This direction is informed by Shopify’s long-running work on modularizing its Rails monolith. The most useful lesson from Shopify is not that every system should invent an application or workflow layer, but that large monoliths become manageable when they are organized into business components with explicit ownership, declared dependencies, public entrypoints, and tooling that prevents new architectural violations from accumulating.

Motivation

The Tuist server is already much closer to a modular monolith than to an undifferentiated ball of mud. The code under server/lib/tuist is grouped by business capability rather than only by technical layer, and the web layer lives separately under server/lib/tuist_web. This is the right overall shape. The problem is that the boundaries between those areas are still mostly social boundaries rather than enforced ones.

Several current patterns point to the same architectural weakness. The web layer still reaches into internals that should be owned by the business contexts. Controllers call workers directly. LiveViews and helpers preload associations through Tuist.Repo. Templates and controllers depend on domain structs and helper functions that live below a context’s intended public surface. The result is not catastrophic, but it makes the code harder to change because behavior leaks through many seams at once.

Another issue is that the current Boundary setup is too broad to carry much weight on its own. The boundary compiler is enabled and TuistWeb depends on Tuist, but the top-level Tuist boundary exports a large surface that includes not only context facades but also schemas, worker modules, analytics modules, and even Repo. In practice, this means the structure is visible, but not very restrictive.

This matters because the main pain of a large monolith is usually not that everything lives in one repository or deploys together. The pain comes from hidden dependencies. Once cross-context calls, preloads, and job orchestration can happen from anywhere, the amount of context required to make a safe change rises steadily. Review becomes harder, onboarding becomes slower, and changes in one area start to have surprising consequences elsewhere.

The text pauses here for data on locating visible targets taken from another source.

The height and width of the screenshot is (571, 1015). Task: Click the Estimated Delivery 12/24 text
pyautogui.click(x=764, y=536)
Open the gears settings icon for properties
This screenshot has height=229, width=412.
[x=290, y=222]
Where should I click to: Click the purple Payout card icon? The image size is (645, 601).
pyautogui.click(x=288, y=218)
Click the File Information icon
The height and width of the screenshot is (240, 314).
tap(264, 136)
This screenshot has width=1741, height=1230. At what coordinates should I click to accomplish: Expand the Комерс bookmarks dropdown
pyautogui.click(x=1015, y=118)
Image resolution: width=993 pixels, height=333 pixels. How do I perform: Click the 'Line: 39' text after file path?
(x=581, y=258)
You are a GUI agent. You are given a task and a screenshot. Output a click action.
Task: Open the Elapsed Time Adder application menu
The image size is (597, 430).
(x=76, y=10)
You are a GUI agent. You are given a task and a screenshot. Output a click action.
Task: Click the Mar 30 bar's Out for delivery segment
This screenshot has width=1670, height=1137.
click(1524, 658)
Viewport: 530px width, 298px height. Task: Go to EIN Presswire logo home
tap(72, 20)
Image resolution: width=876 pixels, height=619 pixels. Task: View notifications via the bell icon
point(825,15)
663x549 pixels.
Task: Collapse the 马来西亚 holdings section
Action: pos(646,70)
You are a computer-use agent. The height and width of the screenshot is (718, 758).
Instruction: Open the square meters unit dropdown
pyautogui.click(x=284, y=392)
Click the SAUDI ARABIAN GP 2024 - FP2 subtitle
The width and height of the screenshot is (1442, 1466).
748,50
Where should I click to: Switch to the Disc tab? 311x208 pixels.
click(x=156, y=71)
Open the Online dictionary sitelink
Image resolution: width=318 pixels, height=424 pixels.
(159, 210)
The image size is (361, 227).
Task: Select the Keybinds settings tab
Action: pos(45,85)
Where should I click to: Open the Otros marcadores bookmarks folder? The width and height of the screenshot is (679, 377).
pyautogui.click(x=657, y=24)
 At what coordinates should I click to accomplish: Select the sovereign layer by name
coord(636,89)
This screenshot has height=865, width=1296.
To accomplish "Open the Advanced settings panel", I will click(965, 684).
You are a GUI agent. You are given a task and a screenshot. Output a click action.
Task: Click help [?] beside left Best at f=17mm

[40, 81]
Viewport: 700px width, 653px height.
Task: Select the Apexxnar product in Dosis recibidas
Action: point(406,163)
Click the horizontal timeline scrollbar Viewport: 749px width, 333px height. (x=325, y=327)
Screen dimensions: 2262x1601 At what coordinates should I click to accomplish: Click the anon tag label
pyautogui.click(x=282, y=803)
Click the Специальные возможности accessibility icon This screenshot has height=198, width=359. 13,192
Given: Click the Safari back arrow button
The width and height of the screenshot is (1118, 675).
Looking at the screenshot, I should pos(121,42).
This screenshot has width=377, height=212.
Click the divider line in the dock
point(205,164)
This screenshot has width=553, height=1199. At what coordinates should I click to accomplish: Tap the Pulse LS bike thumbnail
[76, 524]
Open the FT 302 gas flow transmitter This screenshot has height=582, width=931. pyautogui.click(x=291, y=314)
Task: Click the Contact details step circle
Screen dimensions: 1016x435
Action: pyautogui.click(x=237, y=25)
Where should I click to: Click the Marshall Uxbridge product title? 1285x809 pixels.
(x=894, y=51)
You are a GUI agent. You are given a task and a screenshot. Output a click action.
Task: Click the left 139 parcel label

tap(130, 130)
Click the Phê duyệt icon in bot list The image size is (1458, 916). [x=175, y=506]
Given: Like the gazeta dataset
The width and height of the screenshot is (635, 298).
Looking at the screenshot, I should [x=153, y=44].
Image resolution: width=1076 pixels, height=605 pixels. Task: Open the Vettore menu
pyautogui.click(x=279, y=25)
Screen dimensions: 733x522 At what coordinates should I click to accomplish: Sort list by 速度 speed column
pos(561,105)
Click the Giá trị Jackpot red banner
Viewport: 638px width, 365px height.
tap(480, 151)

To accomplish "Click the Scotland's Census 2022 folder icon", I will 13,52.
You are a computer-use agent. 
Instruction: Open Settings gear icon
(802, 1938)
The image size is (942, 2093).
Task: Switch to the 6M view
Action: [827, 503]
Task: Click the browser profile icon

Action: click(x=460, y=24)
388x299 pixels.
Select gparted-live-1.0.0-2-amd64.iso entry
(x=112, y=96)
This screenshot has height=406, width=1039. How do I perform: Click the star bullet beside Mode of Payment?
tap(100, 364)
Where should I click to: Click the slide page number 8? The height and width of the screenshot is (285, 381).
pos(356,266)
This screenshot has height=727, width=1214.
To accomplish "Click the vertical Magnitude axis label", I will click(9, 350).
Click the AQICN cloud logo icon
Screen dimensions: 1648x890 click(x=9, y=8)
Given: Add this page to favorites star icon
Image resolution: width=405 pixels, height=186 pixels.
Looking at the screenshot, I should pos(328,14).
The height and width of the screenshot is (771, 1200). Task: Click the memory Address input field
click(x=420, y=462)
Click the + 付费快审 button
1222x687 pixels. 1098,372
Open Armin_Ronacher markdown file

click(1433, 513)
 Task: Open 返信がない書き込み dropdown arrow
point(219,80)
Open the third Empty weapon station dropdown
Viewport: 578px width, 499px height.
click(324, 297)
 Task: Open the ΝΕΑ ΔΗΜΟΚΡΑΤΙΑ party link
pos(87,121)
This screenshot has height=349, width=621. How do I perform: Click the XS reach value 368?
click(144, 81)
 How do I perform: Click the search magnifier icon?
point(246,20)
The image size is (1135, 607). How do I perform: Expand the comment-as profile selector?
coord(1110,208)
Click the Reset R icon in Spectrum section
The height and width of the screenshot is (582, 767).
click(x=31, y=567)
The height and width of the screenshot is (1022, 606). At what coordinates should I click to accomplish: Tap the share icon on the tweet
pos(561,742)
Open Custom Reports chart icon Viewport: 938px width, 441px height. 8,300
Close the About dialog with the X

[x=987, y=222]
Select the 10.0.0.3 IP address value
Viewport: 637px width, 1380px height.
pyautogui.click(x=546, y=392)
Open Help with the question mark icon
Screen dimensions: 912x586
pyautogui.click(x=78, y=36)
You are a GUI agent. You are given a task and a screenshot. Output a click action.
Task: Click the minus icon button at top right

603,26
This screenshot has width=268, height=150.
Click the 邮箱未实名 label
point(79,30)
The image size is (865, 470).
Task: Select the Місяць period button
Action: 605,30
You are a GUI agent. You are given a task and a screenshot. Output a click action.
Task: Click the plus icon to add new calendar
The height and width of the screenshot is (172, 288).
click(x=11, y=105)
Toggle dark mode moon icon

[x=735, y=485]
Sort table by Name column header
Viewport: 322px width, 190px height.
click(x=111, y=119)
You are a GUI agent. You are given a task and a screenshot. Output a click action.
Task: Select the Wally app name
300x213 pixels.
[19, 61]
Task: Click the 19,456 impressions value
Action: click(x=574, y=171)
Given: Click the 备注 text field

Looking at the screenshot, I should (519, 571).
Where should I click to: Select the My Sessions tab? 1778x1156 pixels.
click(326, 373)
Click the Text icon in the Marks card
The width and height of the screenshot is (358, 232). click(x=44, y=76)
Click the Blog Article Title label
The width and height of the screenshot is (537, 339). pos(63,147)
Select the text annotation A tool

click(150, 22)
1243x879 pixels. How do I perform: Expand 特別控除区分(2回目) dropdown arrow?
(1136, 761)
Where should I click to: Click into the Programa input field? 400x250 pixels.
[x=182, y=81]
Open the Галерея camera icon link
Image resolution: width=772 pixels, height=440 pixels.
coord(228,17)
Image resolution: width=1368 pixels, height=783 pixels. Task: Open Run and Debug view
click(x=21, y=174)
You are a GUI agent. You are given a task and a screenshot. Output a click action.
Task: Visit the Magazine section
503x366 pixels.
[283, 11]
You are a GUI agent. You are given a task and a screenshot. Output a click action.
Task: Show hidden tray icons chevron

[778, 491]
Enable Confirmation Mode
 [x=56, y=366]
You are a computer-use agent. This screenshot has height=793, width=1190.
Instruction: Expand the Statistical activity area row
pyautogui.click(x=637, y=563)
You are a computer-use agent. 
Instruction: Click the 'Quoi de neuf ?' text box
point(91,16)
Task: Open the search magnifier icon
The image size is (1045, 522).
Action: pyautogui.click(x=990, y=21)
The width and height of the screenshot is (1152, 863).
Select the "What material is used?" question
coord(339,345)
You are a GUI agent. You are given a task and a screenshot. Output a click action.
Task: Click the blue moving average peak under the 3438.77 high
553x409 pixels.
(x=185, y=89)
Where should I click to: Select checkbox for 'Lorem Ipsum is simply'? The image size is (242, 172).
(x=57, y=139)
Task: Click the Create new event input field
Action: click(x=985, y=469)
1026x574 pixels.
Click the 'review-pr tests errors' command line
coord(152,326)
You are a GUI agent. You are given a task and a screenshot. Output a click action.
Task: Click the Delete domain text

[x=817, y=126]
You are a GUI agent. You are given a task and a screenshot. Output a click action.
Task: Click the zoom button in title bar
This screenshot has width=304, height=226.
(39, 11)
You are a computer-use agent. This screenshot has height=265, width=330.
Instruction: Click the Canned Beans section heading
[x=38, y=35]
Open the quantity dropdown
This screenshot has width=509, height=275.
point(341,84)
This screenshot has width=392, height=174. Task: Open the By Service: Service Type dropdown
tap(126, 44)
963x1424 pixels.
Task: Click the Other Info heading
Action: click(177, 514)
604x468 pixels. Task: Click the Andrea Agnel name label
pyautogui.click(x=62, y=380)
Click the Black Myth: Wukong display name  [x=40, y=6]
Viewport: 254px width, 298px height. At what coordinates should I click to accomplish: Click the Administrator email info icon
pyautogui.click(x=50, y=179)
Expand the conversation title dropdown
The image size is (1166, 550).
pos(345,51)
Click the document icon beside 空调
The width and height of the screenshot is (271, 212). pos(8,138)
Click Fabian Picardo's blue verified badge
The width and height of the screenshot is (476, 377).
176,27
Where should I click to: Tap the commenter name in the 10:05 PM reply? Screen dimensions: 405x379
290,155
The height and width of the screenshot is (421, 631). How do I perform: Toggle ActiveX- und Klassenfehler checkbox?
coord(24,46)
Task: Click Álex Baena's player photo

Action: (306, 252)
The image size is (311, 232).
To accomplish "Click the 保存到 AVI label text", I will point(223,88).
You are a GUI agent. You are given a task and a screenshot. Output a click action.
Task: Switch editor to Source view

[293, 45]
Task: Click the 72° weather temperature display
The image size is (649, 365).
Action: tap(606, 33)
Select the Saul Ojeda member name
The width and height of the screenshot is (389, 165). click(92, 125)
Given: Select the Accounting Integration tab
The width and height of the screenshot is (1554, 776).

Shopify’s own writing reinforces this point. Their public articles repeatedly describe dense and circular dependency graphs as the real obstacle to making a monolith feel smaller. They also note that simply adding a public interface can become pointless indirection if the dependency graph underneath remains tangled. That is the most relevant lesson for Tuist. We do not need more layers for their own sake. We need a cleaner graph and clearer seams.

Current Architecture

The current server architecture can be understood as having three visible strata. The first is server/lib/tuist_web, which contains Phoenix controllers, LiveViews, plugs, and API-facing schemas. The second is server/lib/tuist, which contains context modules, schemas, workers, and most of the business logic. The third is the infrastructure and runtime substrate, including repositories, external service integrations, telemetry, storage, configuration, and background processing.

This is not a bad structure. In fact, it is already more intentional than many Phoenix applications of similar age. The problem is that the edges between these strata are loose enough that they do not reliably communicate ownership.

At the moment, the interface layer can reach through a context facade and talk to worker modules directly. It can also preload records through Tuist.Repo, which effectively lets the web layer make data-shaping decisions on behalf of any context. Several contexts expose root facades, but the broader boundary configuration also exports their underlying structs and helper modules, which makes it easy for calling code to skip the facade when convenient.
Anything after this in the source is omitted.